Honest moment…when I was in college I had my life planned out.  I thought I had things figured out from watching movies or reading books.  I knew that I was going to work at a 9-5 job in some cubicle doing very important work on the computer.  Of course I would have some studio apartment overlooking the big city that I was living in.  I was going to be married by 21, kids by 23, and my life was going to be perfect.  Oh what an idea I had about what “perfect” meant.

My plans quickly changed once I graduated from college with no job offers, no leads, and oh yes…I was single.  Was it hard to trust in the Lord…uh yeah…was it worth it…YES!   The Lord called me to move back home to live with my parents (the last thing I wanted), not that they aren’t the best parent’s I could have asked for (cause they are…trust me), but I had this idea of what being successful was and it wasn’t moving back home.  Within a couple of weeks of moving home I was offered this incredible job working for the summer camp I had spent my summers at during college.  I never thought that I would be living in Medina, TX working with kids, but the Lord placed such a passion on my heart for ministry that I couldn’t say no.  I spent the next 2 and half years serving along such an incredible staff being mentored and poured into by one of the wisest men I have ever had the honor of knowing.  There are so many lessons that I learned from the Lord and He continued to reveal to me who I was in Him and what He was calling me to do.

When He placed missions on my heart I was shocked.  Literally my jaw dropped and I couldn’t believe what I had heard.  Trust me I tried to ignore it for a few months, but this feeling inside my heart started to grow more and more with each day that passed.  It has officially been a year since I applied to go on the World Race and it still blows my mind that I’m here, finishing up my 3rd month, living the life of a missionary.  I didn’t grow up thinking that I could ever spend my life as a missionary.  I never thought that I would look forward to being able to sleep under a mosquito net or showering from a bucket, but honestly I think now how I could ever go back to something more.  We need so little in this life, and we take so much for granted. 

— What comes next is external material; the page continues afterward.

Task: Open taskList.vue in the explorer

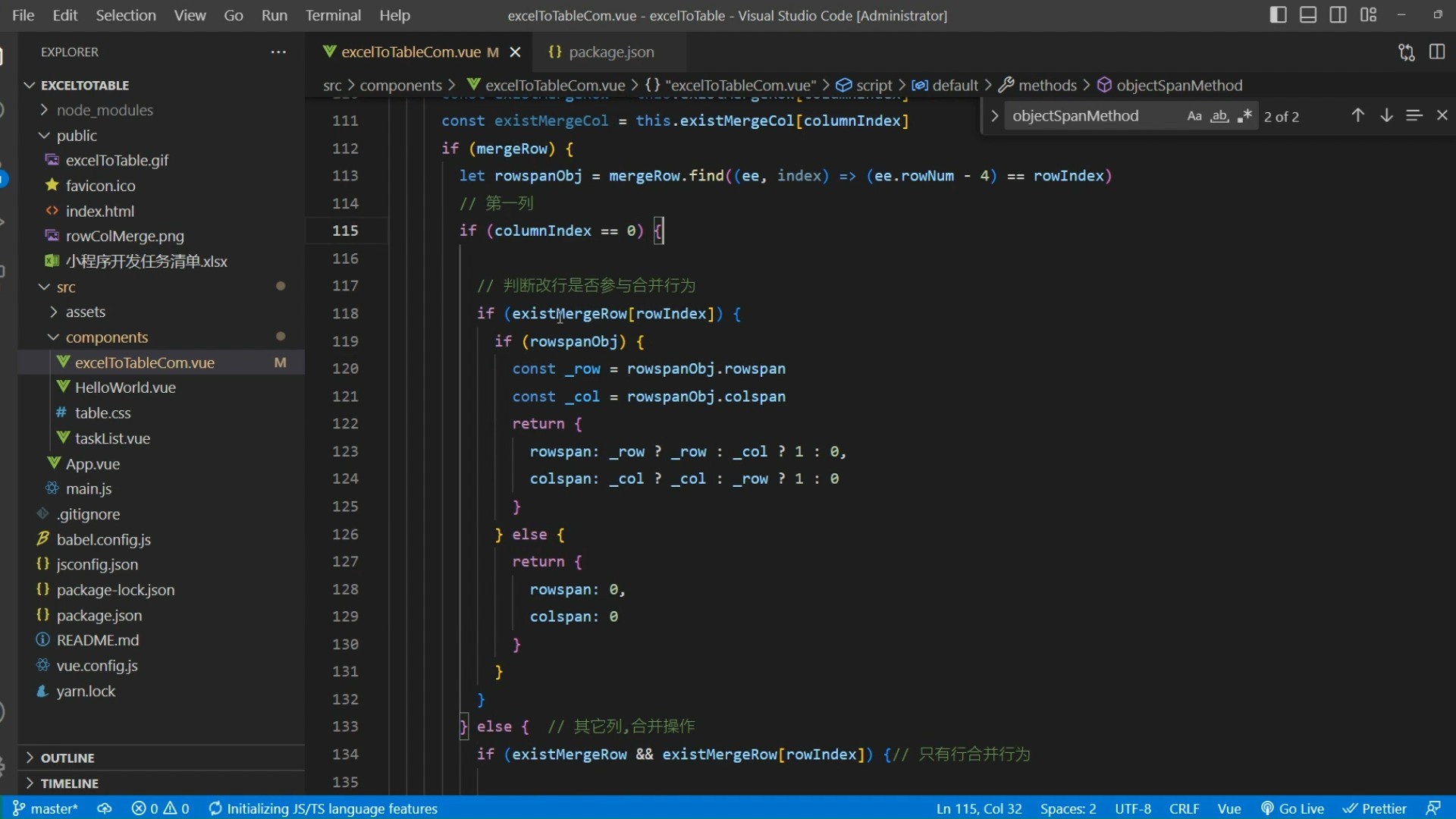Action: point(112,438)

This month we have been in Thailand and I have had the blessing of tutoring English.  I have talked to so many students and gotten to build relationships with them.  I tell them about what I am doing and they see me as a great adventurer.  I am traveling around the world doing something that I am passionate about, something that God has called me to.  I have the blessing of a family that supports me and prays that I will find something that makes me happy, not necessarily what is going to make me the most money or sound really impressive when they talk to their friends about me.  They are proud of me for following the call that God has placed on my heart. 

I am a missionary.  That is still such a weird sentence for me to say.  I remember taking those surveys in high school that helped you figure out your career and I keep thinking, there was never a “missionary” option.  Most people will say, “Oh you will never make any money” or my favorite “do you ever plan on getting married and having a family”.  Oh how I wish I could explain what I feel at the end of every day.  There is a feeling I get after having a long conversation with a contact about their heart for what they are doing, or just seeing someone get that light in their eyes when it wasn’t there before.  Have you ever seen a fire be lit inside of someone and God’s light immediately starts shining through?  This is what my life has been for the past 3 months.  My life is the life of a missionary…my “career” for the next 8 months.  Yes, I am not confined to a cubicle.  Every once in a while I find myself working from a computer.  Instead of my studio apartment I have shared a small bedroom with four other women, slept in a tent on a balcony in Haiti, and lived above a café.  I don’t know about you, but life is pretty sweet as a missionary.